The ALJ erred with respect to evaluating the medical opinion of PA Salceda and with respect to evaluating plaintiff's subjective testimony. An error is harmful when it has some consequence on the ultimate non-disability determination. Stout v. Comm'r, Soc. Sec. Admin., 454 F.3d 1050, 1055 (9th Cir. 2006). The ALJ's error in this matter was harmful; plaintiff's RFC may be impacted by the proper evaluation of PA Salceda's opinion and plaintiff's subjective testimony. Accordingly, the court is authorized "to `revers[e] the decision of the Commissioner of Social Security, with or without remanding the cause for a rehearing.'" Treichler v. Soc. Sec. Admin., 775 F.3d 1090, 1099 (9th Cir. 2014). "[W]here the record has been developed fully and further administrative proceedings would serve no useful purpose, the district court should remand for an immediate award of benefits." Benecke v. Barnhart, 379 F.3d 587, 593 (9th Cir. 2004). Here, further factual development is needed to determine if and to what extent plaintiff's subjective testimony should be credited, how the medical opinion discussed above should be properly addressed, and what the impact of these changes would be on the determination of disability. For these reasons, the matter is reversed and remanded to the Commissioner for further factual development.

VII. CONCLUSION

For the reasons set forth above, IT IS HEREBY ORDERED that:

1. Plaintiff's motion for summary judgment (ECF No. 14), is GRANTED;

2. The Commissioner's cross-motion for summary judgment (ECF No. 21) is DENIED;

3. This matter is REMANDED to the Commissioner for further consideration consistent with this order; and

4. The Clerk of the Court shall enter judgment for plaintiff, and close this case.

FootNotes


1. DIB is paid to disabled persons who have contributed to the Disability Insurance Program, and who suffer from a mental or physical disability. 42 U.S.C. § 423(a)(1); Bowen v.

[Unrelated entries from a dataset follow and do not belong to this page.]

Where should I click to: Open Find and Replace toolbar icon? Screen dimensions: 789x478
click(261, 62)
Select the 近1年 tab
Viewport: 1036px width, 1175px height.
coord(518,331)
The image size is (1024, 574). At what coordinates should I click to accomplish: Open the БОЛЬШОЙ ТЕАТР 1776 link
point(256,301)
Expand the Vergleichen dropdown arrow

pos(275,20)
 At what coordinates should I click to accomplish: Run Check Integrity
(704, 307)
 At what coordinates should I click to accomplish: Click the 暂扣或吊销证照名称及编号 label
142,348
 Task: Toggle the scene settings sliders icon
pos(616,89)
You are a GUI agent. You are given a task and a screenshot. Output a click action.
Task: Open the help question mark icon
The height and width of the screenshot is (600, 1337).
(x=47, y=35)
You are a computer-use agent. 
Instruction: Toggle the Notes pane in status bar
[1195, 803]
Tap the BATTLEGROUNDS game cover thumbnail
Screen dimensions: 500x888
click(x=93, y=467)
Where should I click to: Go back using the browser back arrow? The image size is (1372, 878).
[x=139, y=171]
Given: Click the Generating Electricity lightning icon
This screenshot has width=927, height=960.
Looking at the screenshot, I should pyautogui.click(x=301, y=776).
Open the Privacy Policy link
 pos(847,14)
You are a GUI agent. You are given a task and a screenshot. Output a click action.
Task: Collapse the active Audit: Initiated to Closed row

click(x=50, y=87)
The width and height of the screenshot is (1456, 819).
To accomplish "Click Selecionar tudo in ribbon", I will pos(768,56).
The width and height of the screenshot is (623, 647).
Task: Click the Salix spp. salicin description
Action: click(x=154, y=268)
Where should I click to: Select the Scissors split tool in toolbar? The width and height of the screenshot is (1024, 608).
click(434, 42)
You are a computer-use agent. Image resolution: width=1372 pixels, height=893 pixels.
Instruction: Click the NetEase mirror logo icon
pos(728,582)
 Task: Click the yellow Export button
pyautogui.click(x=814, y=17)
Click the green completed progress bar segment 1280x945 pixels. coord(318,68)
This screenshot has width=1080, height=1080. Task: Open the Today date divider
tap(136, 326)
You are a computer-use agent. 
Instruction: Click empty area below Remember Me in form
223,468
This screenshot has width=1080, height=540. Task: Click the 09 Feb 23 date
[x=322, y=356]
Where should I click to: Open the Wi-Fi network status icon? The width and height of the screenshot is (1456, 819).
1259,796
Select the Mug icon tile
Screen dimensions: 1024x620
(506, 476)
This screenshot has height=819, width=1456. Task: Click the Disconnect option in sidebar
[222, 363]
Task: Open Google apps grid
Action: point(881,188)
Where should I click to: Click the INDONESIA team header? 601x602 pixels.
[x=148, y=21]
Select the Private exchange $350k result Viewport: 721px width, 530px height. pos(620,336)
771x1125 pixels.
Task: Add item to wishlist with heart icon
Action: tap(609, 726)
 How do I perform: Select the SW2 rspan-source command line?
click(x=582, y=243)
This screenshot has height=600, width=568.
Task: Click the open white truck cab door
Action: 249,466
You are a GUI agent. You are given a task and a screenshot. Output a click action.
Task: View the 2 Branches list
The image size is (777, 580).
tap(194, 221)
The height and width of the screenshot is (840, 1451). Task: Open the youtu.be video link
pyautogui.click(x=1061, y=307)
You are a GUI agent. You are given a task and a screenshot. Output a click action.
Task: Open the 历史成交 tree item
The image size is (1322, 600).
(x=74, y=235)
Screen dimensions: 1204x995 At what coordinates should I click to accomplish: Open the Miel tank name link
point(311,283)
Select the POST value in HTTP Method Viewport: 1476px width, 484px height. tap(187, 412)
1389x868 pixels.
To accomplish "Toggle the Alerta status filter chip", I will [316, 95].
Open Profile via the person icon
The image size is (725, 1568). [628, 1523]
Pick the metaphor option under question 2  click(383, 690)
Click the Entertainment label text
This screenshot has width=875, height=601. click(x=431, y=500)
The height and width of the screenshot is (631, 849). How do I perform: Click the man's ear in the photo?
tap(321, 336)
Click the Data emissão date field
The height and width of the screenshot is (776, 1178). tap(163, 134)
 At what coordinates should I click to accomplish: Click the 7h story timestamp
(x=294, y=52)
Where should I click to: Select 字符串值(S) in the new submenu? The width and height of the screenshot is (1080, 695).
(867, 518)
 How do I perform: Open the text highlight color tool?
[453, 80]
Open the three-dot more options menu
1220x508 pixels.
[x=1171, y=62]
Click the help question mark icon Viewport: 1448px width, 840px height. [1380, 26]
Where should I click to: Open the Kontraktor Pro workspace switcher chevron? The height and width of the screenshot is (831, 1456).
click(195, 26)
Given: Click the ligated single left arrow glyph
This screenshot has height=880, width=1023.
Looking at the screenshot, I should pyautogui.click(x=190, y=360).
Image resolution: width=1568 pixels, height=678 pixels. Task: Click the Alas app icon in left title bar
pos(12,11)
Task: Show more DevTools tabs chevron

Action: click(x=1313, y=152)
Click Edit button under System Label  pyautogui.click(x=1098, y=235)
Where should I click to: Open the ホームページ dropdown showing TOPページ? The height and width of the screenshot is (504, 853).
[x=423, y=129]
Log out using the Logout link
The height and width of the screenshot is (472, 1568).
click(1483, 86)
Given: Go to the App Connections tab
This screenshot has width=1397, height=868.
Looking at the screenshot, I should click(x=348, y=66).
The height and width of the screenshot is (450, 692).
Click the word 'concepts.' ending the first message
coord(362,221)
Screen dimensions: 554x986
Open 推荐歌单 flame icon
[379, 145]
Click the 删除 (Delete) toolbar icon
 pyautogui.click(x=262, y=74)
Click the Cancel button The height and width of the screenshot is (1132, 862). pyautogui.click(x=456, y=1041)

City of New York, 476 U.S. 467, 470 (1986).
2. The AR is electronically filed at ECF Nos. 13-3 to 13-22 (AR 1 to AR 1167).
3. See 20 C.F.R. § 404.1563(d) ("person closely approaching advanced age").
4. Plaintiff also challenged the fact that great evidentiary weight given to a single consultative examiner, Dr. Rose Lewis. ECF No. 14 at 17. However, plaintiff provided no legal argument on this point, simply making a conclusory statement that it was incorrect for the ALJ to give great weight to Dr. Lewis when her opinion called for a much higher RFC than any other medical opinion. Id. at 19. Because there is no legal argument to evaluate, this point is not addressed.
5. Because plaintiff only challenges the evaluation of medical opinions with respect to plaintiff's physical limitations, opinions relevant to his mental limitations are not discussed here.
6. The lifting limitations are expressly based on self-reports, recorded as "per patient." AR 893.